## TEXTAUSZUG
In seinem Vortrag zeichnet Nahverkehrsberater Ulrich Gosse ein positives Bild von der Gäubahn-Zukunft. Foto: Wolf Foto: Schwarzwälder Bote

Vortrag: Nahverkehrsberater Ulrich Grosse führt aus, was in Sachen Gäubahn derzeit passiert

In Sachen Gäubahn tut sich was, wie der Nahverkehrsberater Ulrich Grosse bei einer Veranstaltung der örtlichen CDU im Oberndorfer Bahnhof ausführte. Grosse präsentierte allerdings doch relativ viel Zukunftsmusik, die durch gewisse Dissonanzen noch recht spürbar gestört werden könnte.

Oberndorf. Durch einen 550 Millionen Euro teuren Ausbau soll die Bahnstrecke zwischen Stuttgart und Singen so ertüchtigt werden, dass sich die Fahrzeit von Stuttgart nach Zürich von derzeit 2.56 Stunden auf 2.37 Stunden verringert, meinte Grosse.

Robert Häring, Chef des CDU-Stadtverbands, brach vor den rund 25 Besuchern eine Lanze für das Reisebüro im Bahnhof. "Wir haben hier in Oberndorf eigentlich den einzigen Bahnhof in der Umgebung, der noch im ursprünglichen Sinn in Betrieb ist. Hier im Reisebüro kann der Fahrgast Informationen einholen, sich über Zugverbindungen und Tarife erkundigen, Fahrkarten kaufen und Reisen buchen. Es ist für unseren Bahnhof ein großer Vorteil, dass wir einen Schalter auf privater Basis haben."

Mit der Frage "Was bedeutet Stuttgart 21 für uns?" und dem Hinweis auf das nach dem durch das Unglück bei Raststatt ausgelöste Chaos auf der Gäubahnstrecke übergab Häring das Wort an Grosse.

## AUFGABEN
A: Wie viel soll der Ausbau der Bahnstrecke zwischen Stuttgart und Singen laut dem Textauszug kosten?
B: Welche Möglichkeiten bietet das Reisebüro im Bahnhof dem Fahrgast nach dem Textauszug? Nenne alle.
C: Fasse den Absatz des Textauszugs, der mit „Robert Häring, Chef des CDU-Stadtverbands“ beginnt, in höchstens zwei Sätzen zusammen.
Das Material hat mit dem Textauszug nichts zu tun.

## UNTERSUCHTES MATERIAL

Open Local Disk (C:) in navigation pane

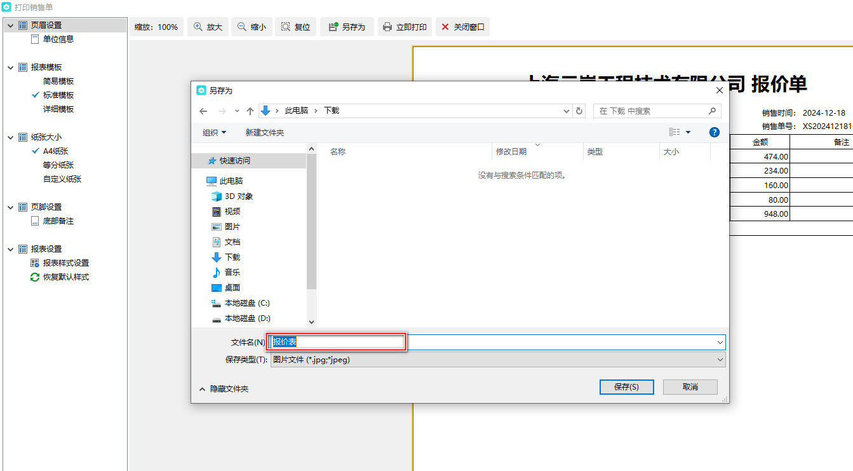point(246,303)
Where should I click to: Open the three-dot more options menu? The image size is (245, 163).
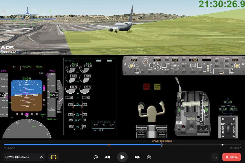pos(215,157)
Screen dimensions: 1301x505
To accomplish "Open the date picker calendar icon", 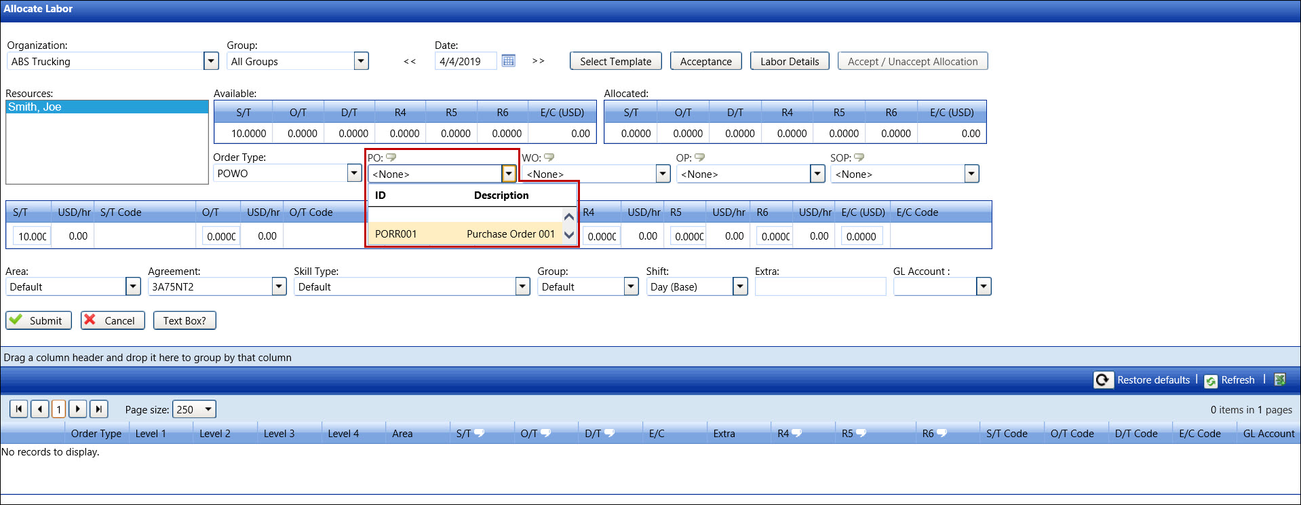I will tap(508, 61).
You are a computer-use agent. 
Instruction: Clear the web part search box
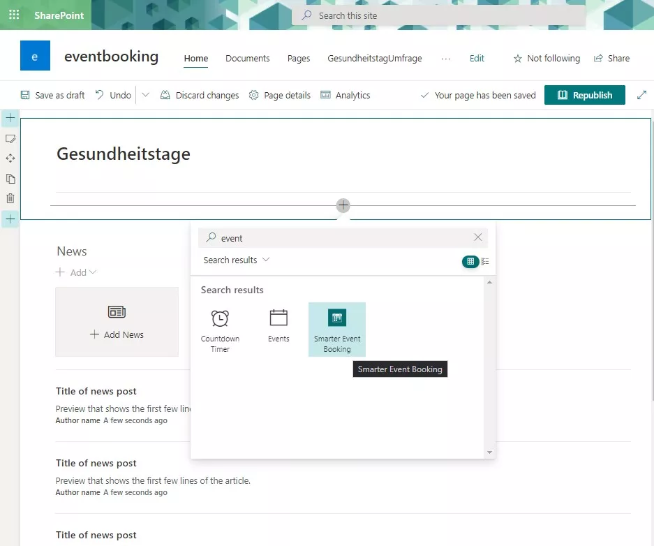coord(478,237)
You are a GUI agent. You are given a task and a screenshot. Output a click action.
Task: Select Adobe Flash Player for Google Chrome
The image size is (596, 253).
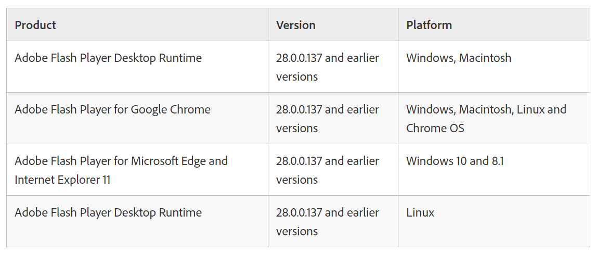coord(112,109)
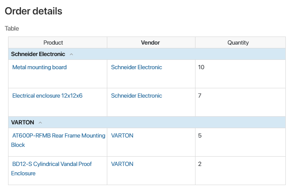Click the Order details heading
Viewport: 293px width, 191px height.
[33, 11]
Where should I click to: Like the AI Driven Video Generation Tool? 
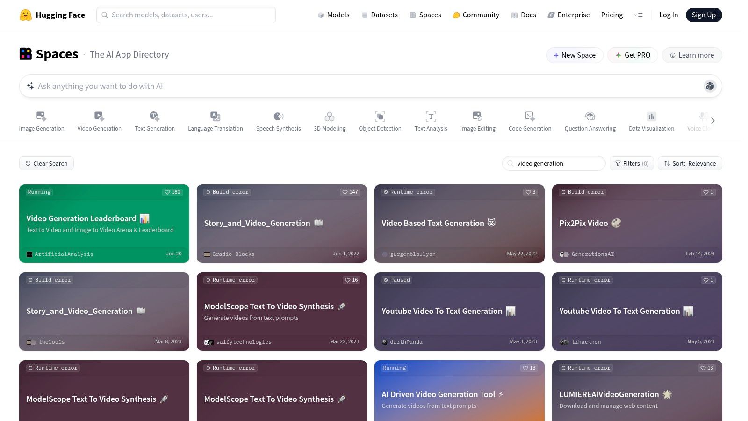pos(529,368)
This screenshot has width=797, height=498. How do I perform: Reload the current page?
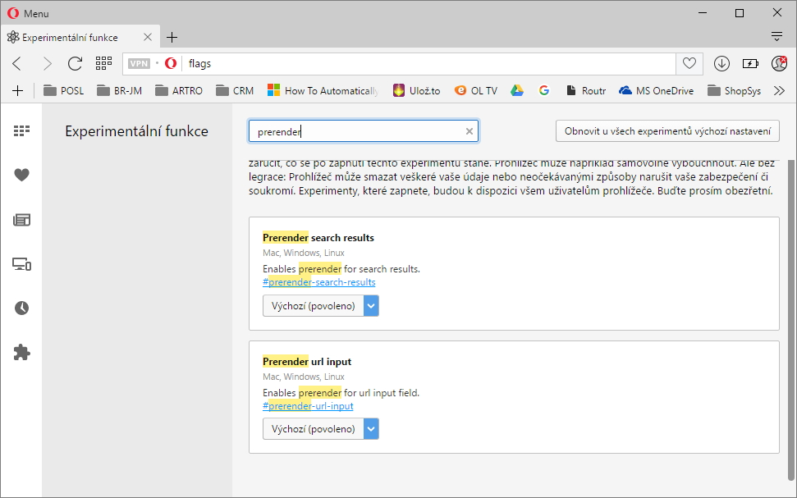click(x=75, y=63)
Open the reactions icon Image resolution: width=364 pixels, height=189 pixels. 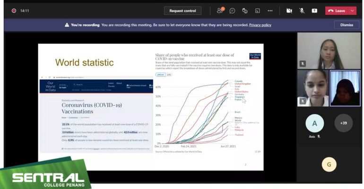[x=245, y=11]
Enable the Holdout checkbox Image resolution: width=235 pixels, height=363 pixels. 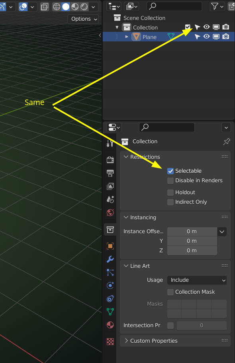[x=170, y=192]
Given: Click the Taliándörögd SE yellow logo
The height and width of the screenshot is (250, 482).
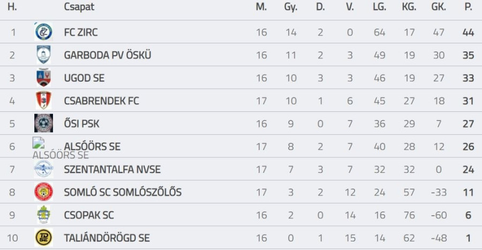Looking at the screenshot, I should point(43,238).
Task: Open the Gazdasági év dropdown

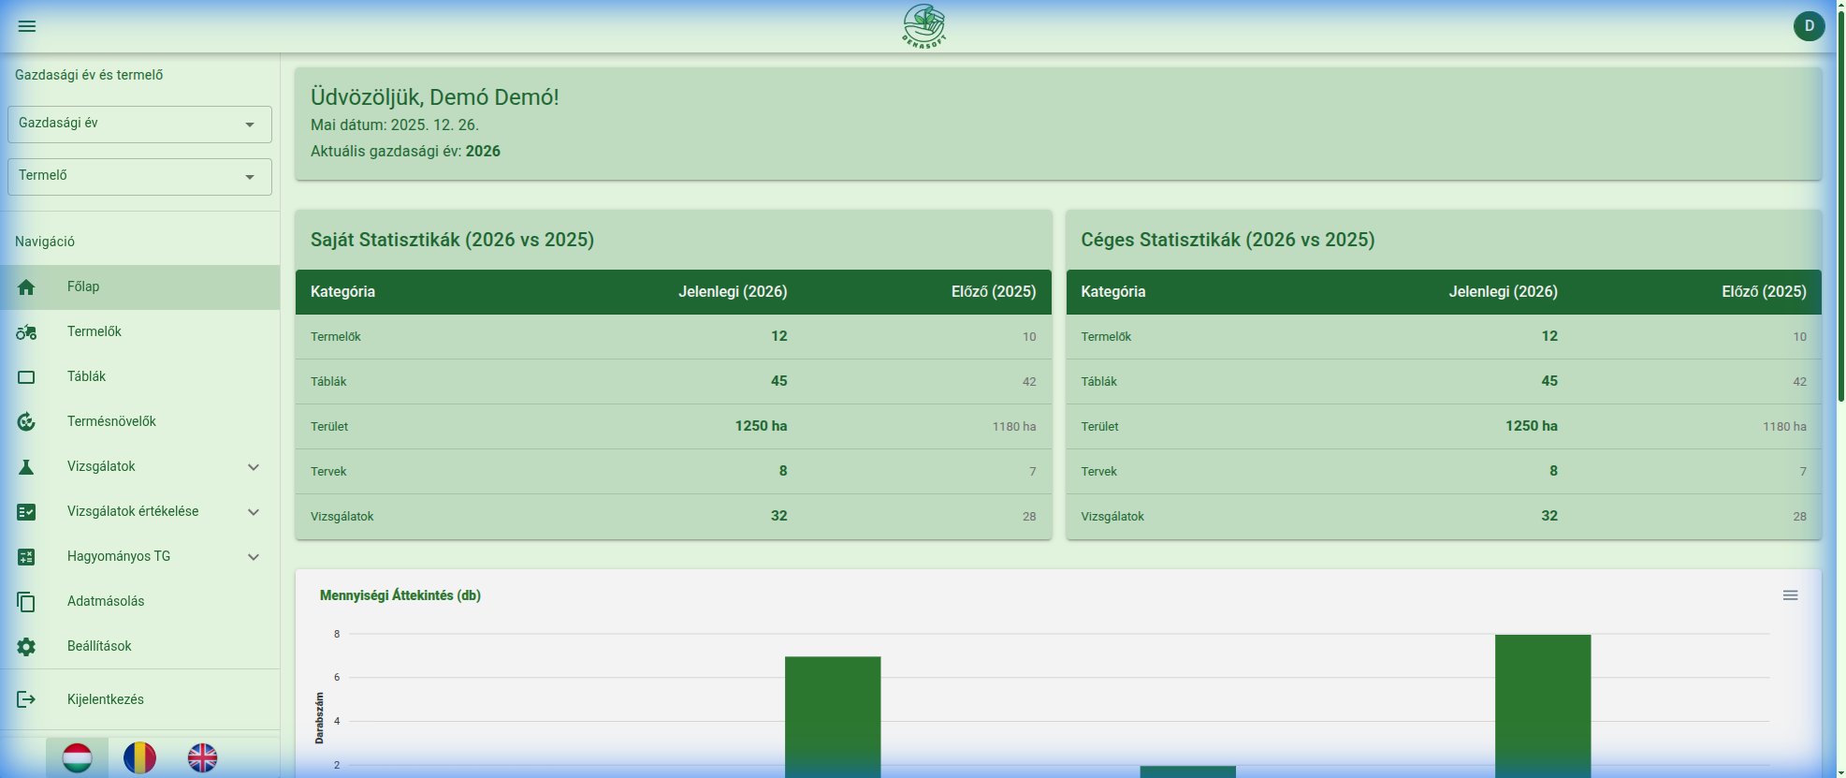Action: [139, 125]
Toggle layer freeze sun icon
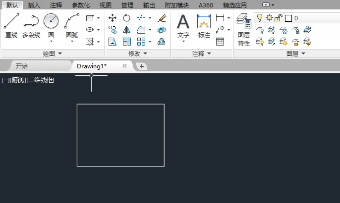 point(269,18)
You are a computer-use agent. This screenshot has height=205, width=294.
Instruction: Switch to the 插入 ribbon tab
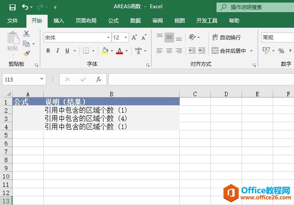coord(58,21)
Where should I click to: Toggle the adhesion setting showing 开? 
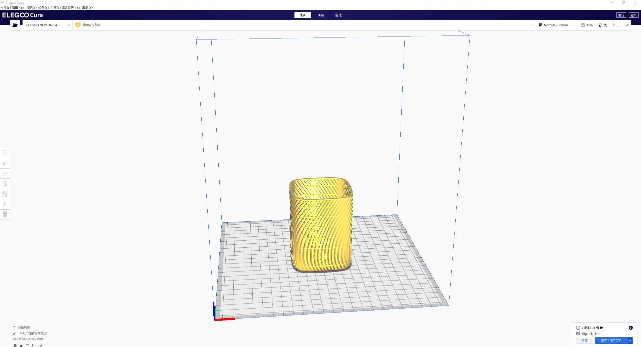(x=616, y=25)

## LÖSUNGEN
A: 550 Millionen Euro.

B: Informationen einholen; sich über Zugverbindungen und Tarife erkundigen; Fahrkarten kaufen; Reisen buchen.

C: Robert Häring, Chef des CDU-Stadtverbands, setzte sich vor rund 25 Besuchern für das Reisebüro im Bahnhof ein, da Oberndorf eigentlich den einzigen Bahnhof in der Umgebung habe, der noch im ursprünglichen Sinn in Betrieb sei. Dort könnten Fahrgäste sich informieren, Fahrkarten kaufen und Reisen buchen, und der privat betriebene Schalter sei ein großer Vorteil.